Temperature-dependent color variations are also evident in phase-changing materials such as liquid crystals, although their apparent color might be limited by the surrounding illumination, viewing angles, polarizations, and other factors.
Photoluminescent (PL) materials or devices can be used to sense temperature, and the emission intensity, peak wavelength, decay lifetime, etc., are dependent on the temperature.
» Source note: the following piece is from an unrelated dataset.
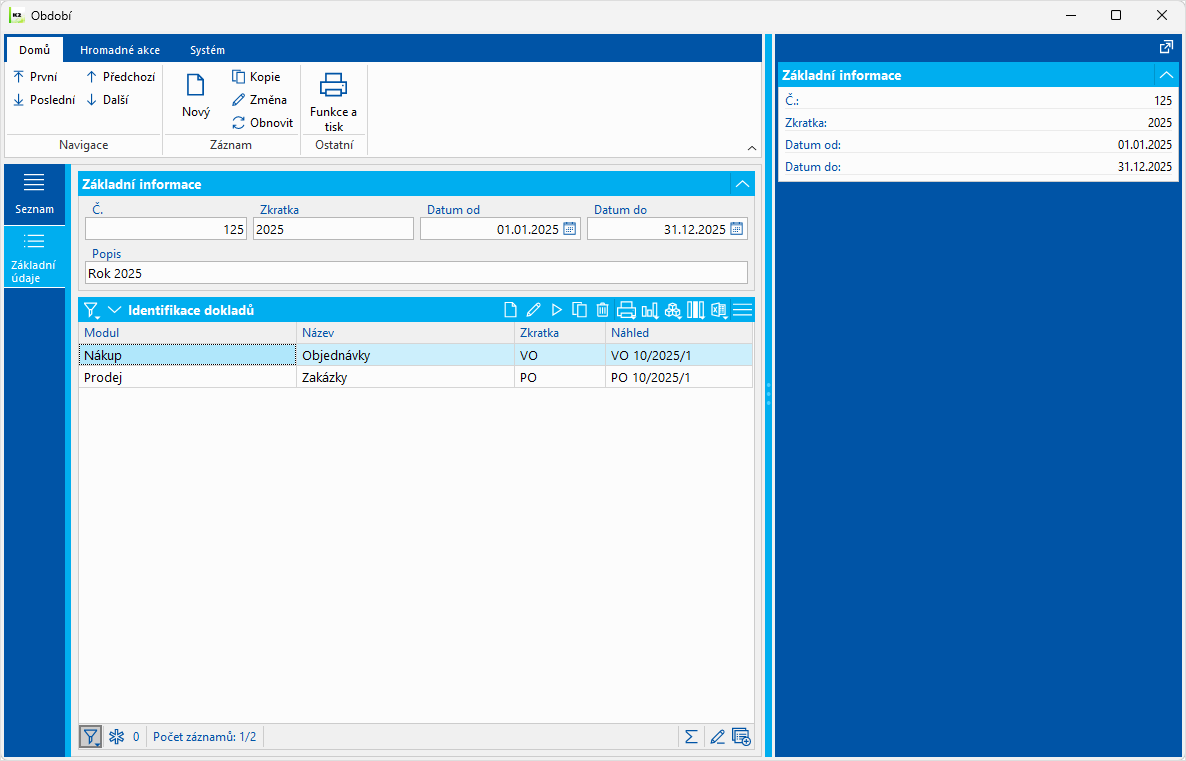The image size is (1186, 761).
Task: Click the sum sigma icon in status bar
Action: click(x=691, y=737)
Several optoelectronic devices based on designed semiconductor heterostructures have been developed for various optical sensing applications.
This study demonstrated the capability of an optoelectronic upconversion device for thermal sensing, and spatially resolved temperature mapping in ambient environments.
The suggested temperature sensing method is focused on a fully integrated optoelectronic upconversion device, schematically depicted in Figure 1a, comprising of a low-bandgap gallium arsenide (GaAs) based double junction photodiode and a large-bandgap indium gallium phosphide (InGaP) based light-emitting diode (LED) arranged in series.
The device structure, which was formed on a GaAs substrate with a sacrificial interlayer, is shown in Figure 1b as a cross-sectional scanning electron microscopy (SEM) picture.
The PL emission of the devices is temperature dependent. Figure 1d shows the device’s spectroscopic performance under steady-state NIR excitation at 770–830 nm.
Figures 1e shows device performance data from ten distinct devices.
These experimental results are quantitatively consistent with theoretical calculations based on a comprehensive diode balancing model and the empirical Varshni formula for the bandgap energy-temperature connection.